Les réunions d’équipe sont inondées de tâches administratives et organisationnelles et laissent rarement place aux questions de fond : que voulons-nous pour les élèves ? Quels sont les savoirs à maitriser pour que nos établissements puissent « former des citoyens autonomes, responsables, entreprenants… et heureux » comme nous y enjoint Jérôme Saltet, directeur du groupe Play Bac et passionné par les questions éducatives. Soulever les questionnements, identifier les accords et les désaccords au sein d’une équipe constituent une condition sine qua non pour identifier ou non des hésitations et cela peut se faire lorsque les CPS sont au cœur du groupe.
Un professeur de mathématiques dans un collège costarmoricain, exprimait, lors d’une session, sa difficulté à proposer certaines modalités permettant de développer les CPS, à faire le choix d’un travail de recherche coopératif autour d’une notion et donc d’y consacrer trois séances au lieu d’une seule. Les échanges, et l’appui du chef d’établissement, ont permis de valider l’importance de développer les compétences de coopération, de réflexion et de prise de décision en groupe.
Dans ce même établissement, plusieurs semaines après une formation collective de deux jours balisée à la fin d’une année scolaire dans un lieu extérieur à l’établissement, je faisais un temps d’échange avec le directeur pour un bilan. Il a évoqué des « microchangements » positifs tant pour l’équipe que pour les élèves. Il observe une équipe plus soudée, dont les acteurs se soutiennent les uns les autres. Il constate des changements de postures, des enseignants faisant davantage preuve d’initiative ou prenant des responsabilités. Une dynamique d’entraide et de motivation s’est installée grâce, selon lui, à ces deux journées de formation ; un temps de respiration et de réflexion en équipe autour des enjeux pour l’éducation aujourd’hui.
Ainsi, à la rentrée, des projets ont été mis en place. Des enseignants ont exprimé leur volonté de développer le pouvoir d’agir des élèves en les impliquant concrètement.

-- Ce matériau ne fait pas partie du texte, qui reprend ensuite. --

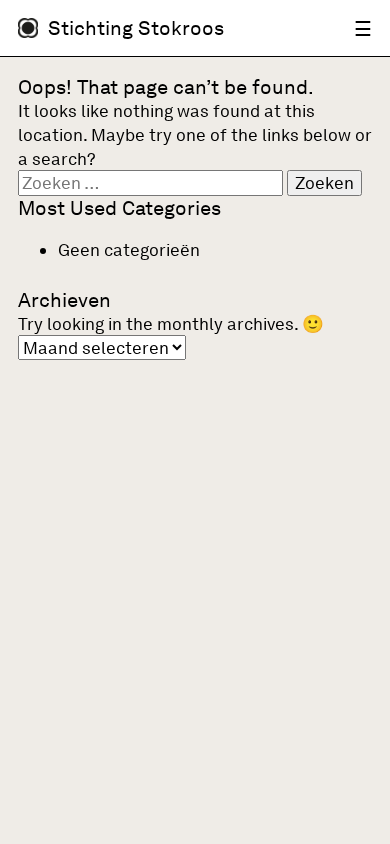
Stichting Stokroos (136, 28)
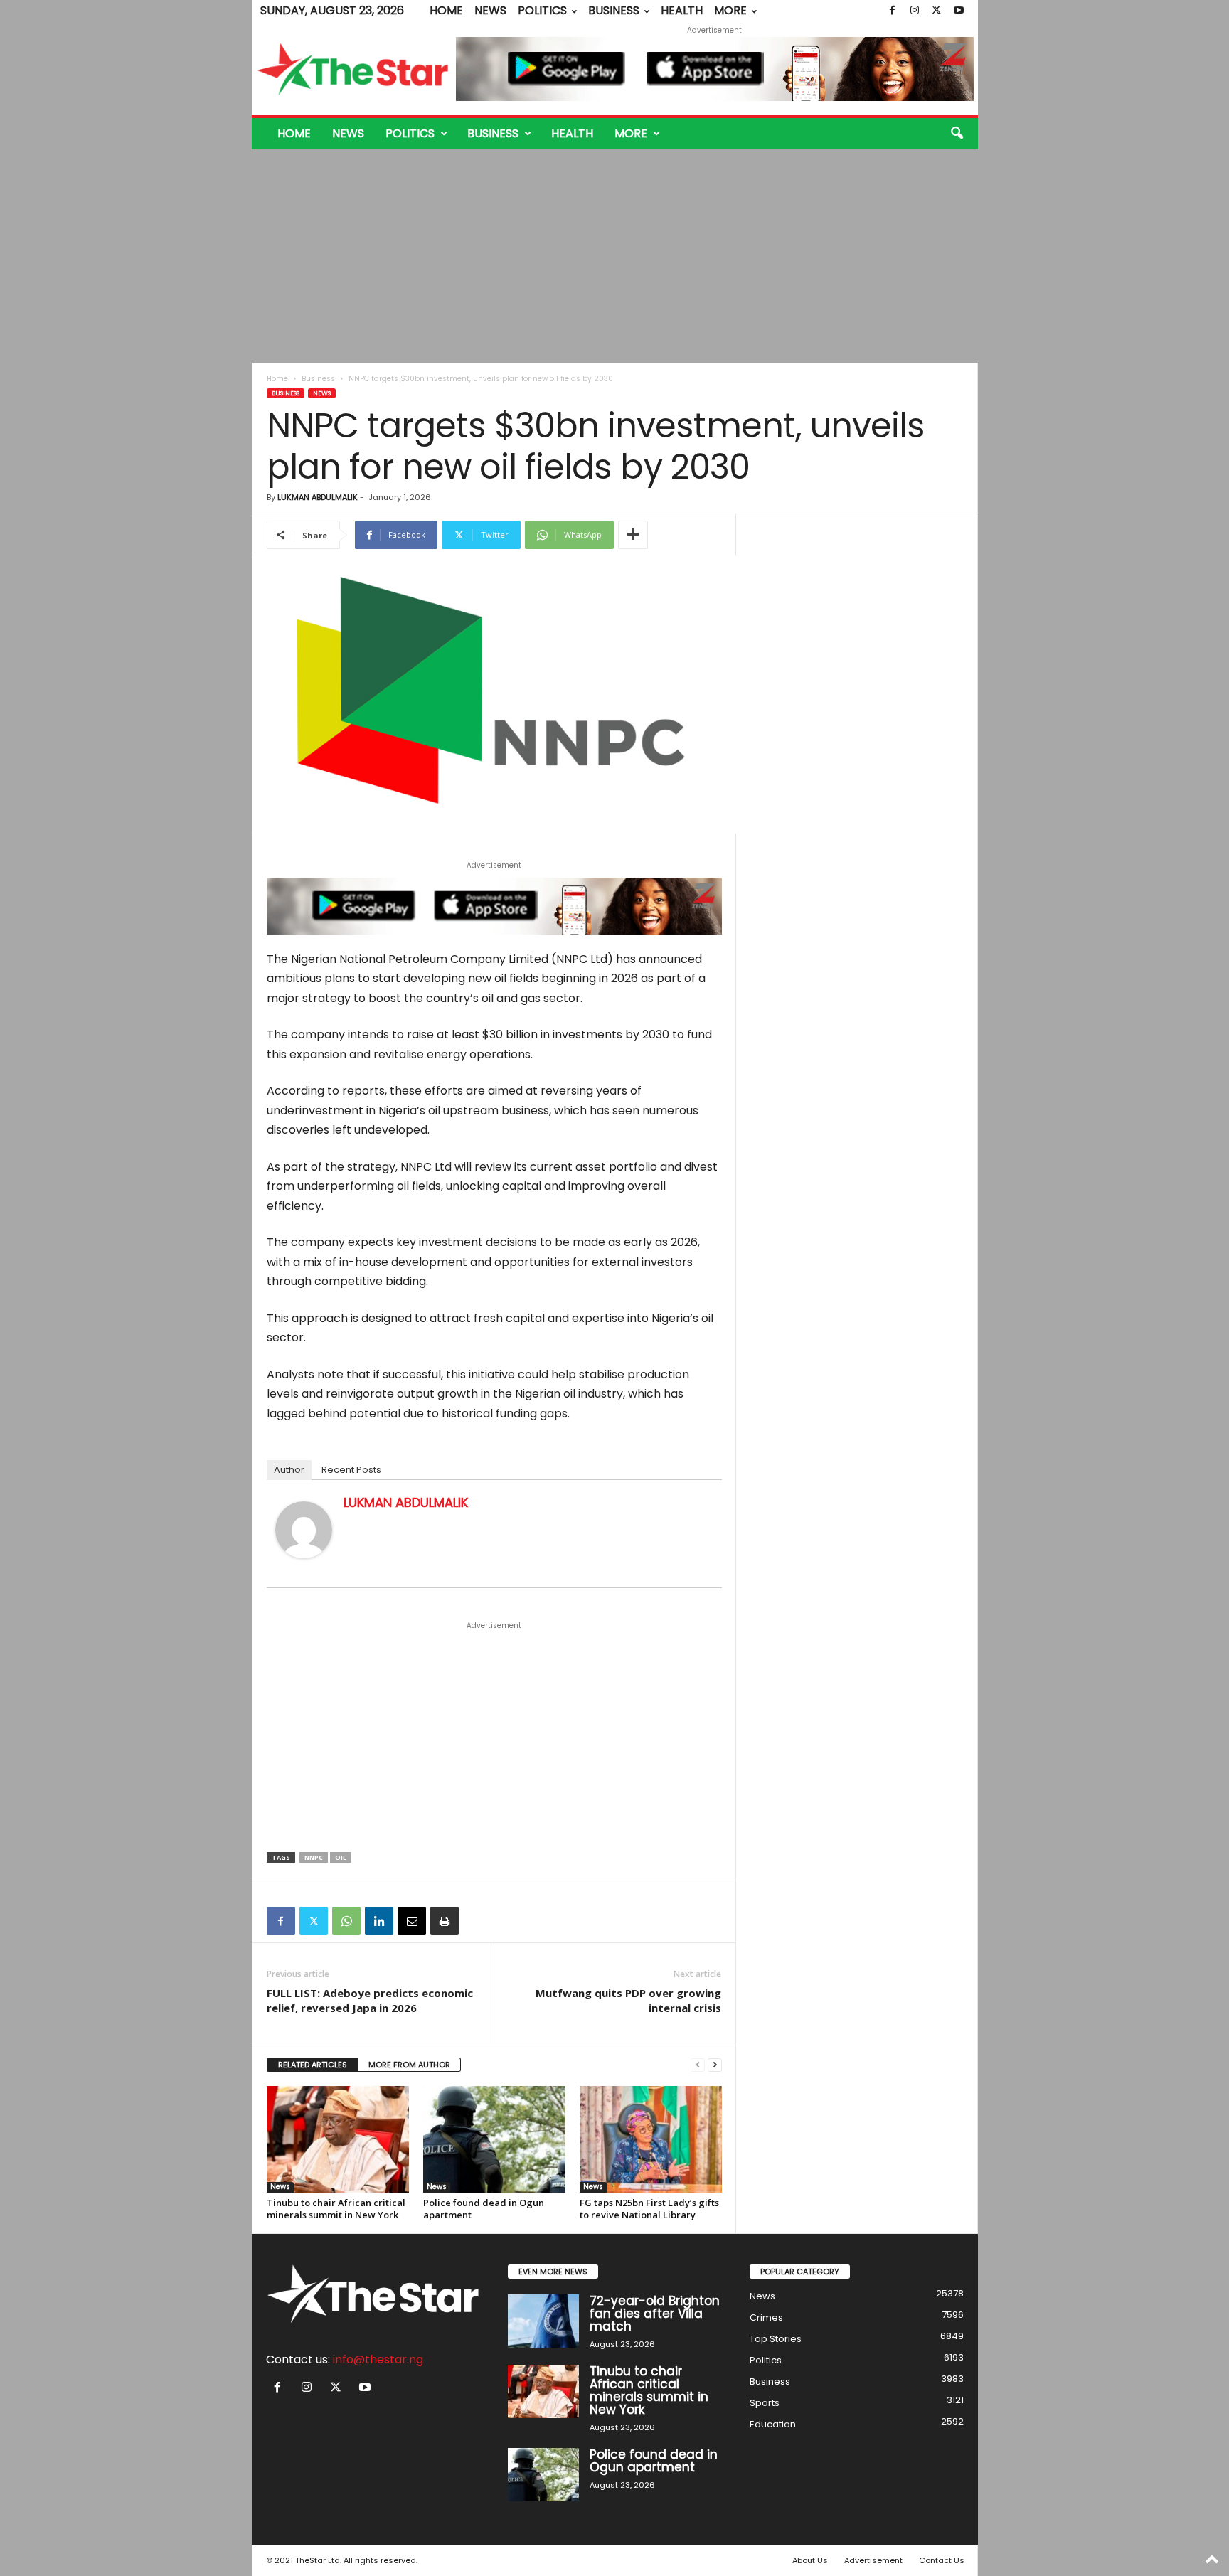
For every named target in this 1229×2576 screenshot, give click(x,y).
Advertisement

Ils se sont appuyés sur les questionnements et les motivations des élèves, ce qui a abouti à un podcast sur le développement durable. D’autres enseignants ont identifié leur besoin d’agir pour les élèves décrocheurs. Ils sont partis de leurs observations pour faire naitre chez ces élèves la motivation, donner du sens et faire du lien entre les apprentissages avec leur quotidien. Ils ont alors mis en place des ateliers, un mercredi par mois pour les élèves concernés avec des professionnels de l’artisanat.
Il me semble que tout ceci est une bonne illustration de « la force du collectif », présentée régulièrement notamment par Denis Cristol, chercheur associé au CREF (Centre de recherches éducation et formation) de l’université Paris Ouest Nanterre. Les solutions, les forces, les idées sont dans le groupe, quel qu’il soit. La formation permet cet espace-temps pour recenser, confronter, choisir et agir mais elle permet aussi un espace-temps pour que les idées, les talents de chacun, de chacune s’expriment. Ces temps sont féconds pour la dynamique de groupe, les projets futurs et pour construire l’école de demain.